Page history last edited by Helena Barbas 10 years, 9 months ago

 

Teolinda Gersão


Os Teclados


Ironias biográficas

 

   Sendo pelo tamanho uma pequena novela, este novo livro de Teolinda Gersão começa por furar o esquema dos géneros através da densidade do conteúdo: é de facto um romance de aprendizagem, debruçando-se sobre o percurso de Júlia do princípio ao fim da adolescência, da descoberta do terror pela sua diferença até ao assumir da individualidade. Com os seus defeitos e dons. No caso, a timidez e a inteligência da música. «O piano era uma armadilha que a apanhava de surpresa. Julgava brincar com o teclado mas era o teclado que brincava com ela. No meio de uma frase, um acidente reduzia a metade a distância à nota seguinte, ou, pelo contrário, aumentava-a, uma diferença mínima, que no entanto arrastava pesadas consequências, como se o bater de asas de um insecto fizesse rebentar uma tempestade à distância.» (pág. 30).

   Consequência talvez desta moderna teoria do caos, ou antigo conceito das correspondências entre os altos e os baixos, Júlia deixa-se levar pelos acasos, imposições de uma ordem do Universo que não pretende entender, que aceita criticamente no que coincide e não está em conflito com os racionais ditames do seu coração. Tem todas as condições para ter problemas em casa, com a sua estranha família de velhotes meio loucos, ou na escola, mas apercebe-se disso e defende-se por uma ocultação que é mais transparência camaleónica do que hipocrisia.

   Não se trata de modo algum de um romance sobre adolescentes, nem para adolescentes. Antes um exercício muito sério de assombros e encantamentos – da autora, da personagem e nossos – desencadeados pelas reflexões sobre pormenores e episódios do quotidiano: uma ida ao circo, em que um fechar de olhos pode provocar a queda da trapezista; o entendimento com um desprezado e artrítico professor de piano; a descoberta da autoria alheia e antiga de um pensamento já pensado por si numa aula de matemática. Mais curiosa é a revelação suscitada por um texto datado, lido na sala de impaciências a aguardar a vez para uma consulta de dentista.
# # # # # # #
Objetivo indicado 1:
Segundo o texto sobre Os Teclados, quais são os defeitos e os dons de Júlia?
Objetivo indicado 2:
Prossiga o texto sobre Os Teclados a partir da sua última frase.
# # # # # # #
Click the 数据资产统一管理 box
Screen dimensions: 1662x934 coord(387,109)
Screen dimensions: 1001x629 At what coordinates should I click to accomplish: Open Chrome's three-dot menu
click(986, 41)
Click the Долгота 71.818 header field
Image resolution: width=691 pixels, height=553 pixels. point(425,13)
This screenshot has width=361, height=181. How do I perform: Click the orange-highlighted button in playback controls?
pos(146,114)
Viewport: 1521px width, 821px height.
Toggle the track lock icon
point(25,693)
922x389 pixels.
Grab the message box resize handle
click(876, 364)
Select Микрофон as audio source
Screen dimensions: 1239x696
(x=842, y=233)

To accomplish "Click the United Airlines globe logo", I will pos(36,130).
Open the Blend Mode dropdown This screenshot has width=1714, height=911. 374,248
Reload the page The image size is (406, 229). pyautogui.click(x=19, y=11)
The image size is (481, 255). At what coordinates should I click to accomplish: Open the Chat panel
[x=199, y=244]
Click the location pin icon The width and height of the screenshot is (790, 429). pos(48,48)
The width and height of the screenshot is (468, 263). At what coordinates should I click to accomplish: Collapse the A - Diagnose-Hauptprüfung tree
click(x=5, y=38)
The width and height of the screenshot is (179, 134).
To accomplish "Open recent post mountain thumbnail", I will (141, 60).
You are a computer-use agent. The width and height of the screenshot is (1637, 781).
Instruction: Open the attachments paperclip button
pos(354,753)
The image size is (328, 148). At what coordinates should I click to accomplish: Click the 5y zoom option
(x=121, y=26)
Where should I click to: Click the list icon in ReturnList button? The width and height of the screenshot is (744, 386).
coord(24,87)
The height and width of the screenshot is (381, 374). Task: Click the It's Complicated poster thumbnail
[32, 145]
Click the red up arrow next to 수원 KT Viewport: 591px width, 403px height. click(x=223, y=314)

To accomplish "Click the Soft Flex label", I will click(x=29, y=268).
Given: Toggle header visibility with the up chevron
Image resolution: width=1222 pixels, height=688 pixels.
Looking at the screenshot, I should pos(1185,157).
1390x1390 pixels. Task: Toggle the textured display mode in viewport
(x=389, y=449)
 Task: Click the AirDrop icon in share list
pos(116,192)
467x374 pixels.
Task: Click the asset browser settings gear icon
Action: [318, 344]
# # # # # # #
Resposta do exercício 1:
A timidez e a inteligência da música.

Resposta do exercício 2:
   Júlia cresce através de uma descoberta do conhecimento em todos os lugares, mesmo os mais humildes e desinteressantes. É porém a descrição do encontro com esta peça jornalística – «Um suplemento de domingo, onde uma mulher falava de um teclado. Não era o de um piano, apenas o de um computador, verificou decepcionada» (pág. 51) - que vai constituir o momento mais irónico, inquietante e perverso do romance, e simultaneamente mais rico em termos teóricos. A personagem vai abandonar o pasquim e pegar-lhe no aborrecimento da espera: «Retomou o jornal bocejando. Era uma entrevista, a propósito de um livro. Um romance, parecia. Havia uma fotografia de mulher que o escrevera, nem sequer olhou, voltou a página, começou a ler ao cimo da coluna. A mulher estava ligada ao teclado, dizia, ele fazia parte da sua vida. Mas em último caso o teclado não existia, era uma pura transparência. Ela procurava alguma coisa que não era da ordem das palavras, embora só pudesse transmiti-la em palavras, algo talvez comparável à música, embora não equivalente (...). Aceitava entregar-se àquele trabalho que não era verdadeiramente explicável e não se podia controlar. Era uma tarefa desmedida, mas também humilde e perigosa, porque se trabalhava sem rede» (pág. 52).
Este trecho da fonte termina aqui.